The following is a simple hardware noise generator which you can throw together
using junk box parts in about 10 minutes.  It's based on thermal noise in a
zener diode, and is powered by its own supply to reduce the chance of noise
from the computers supply being coupled in.

There are three stages to the circuit:

1. The noise generator, a reverse-biased zener.  The random motion of
   electrons inside it causes random fluctuations in the voltage across it.
   I had a BZX85 9V1 zener so I used that (or at least that's what I assume it
   is - the lettering's worn off).  You could probably use a special noise
   diode if you can find one.  A quick flip through about 2 feet of suppliers
   catalogues hasn't turned up anything, and even then they're probably just
   std. diodes which have passed some sort of noise certifying test.

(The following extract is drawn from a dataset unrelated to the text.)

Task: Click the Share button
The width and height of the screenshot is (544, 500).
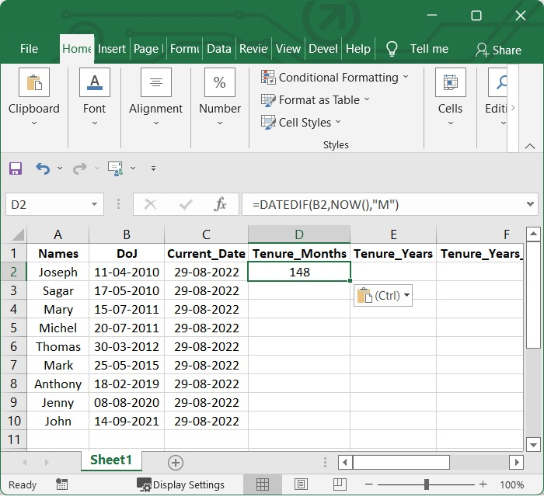Action: [498, 50]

2. An amplifier for the diode noise.  The output from the zener is fairly low-
   level, so I fed it through an op-amp.  The diode noise is fed in through a 
   0.1uF capacitor to the 741, which is set up as a differential amplifier, ie
   one which amplifies the difference in the signals at its two inputs.

3. A pulse shaper to get a nice square wave from the noise output of the 741,
   fed in via another 0.1uF capacitor.  You can use anything here, a schmitt
   trigger or some sort of buffer - I ripped a 4049 out of a logic probe.
   You can just use anything that can be wired up to buffer/clean up a signal.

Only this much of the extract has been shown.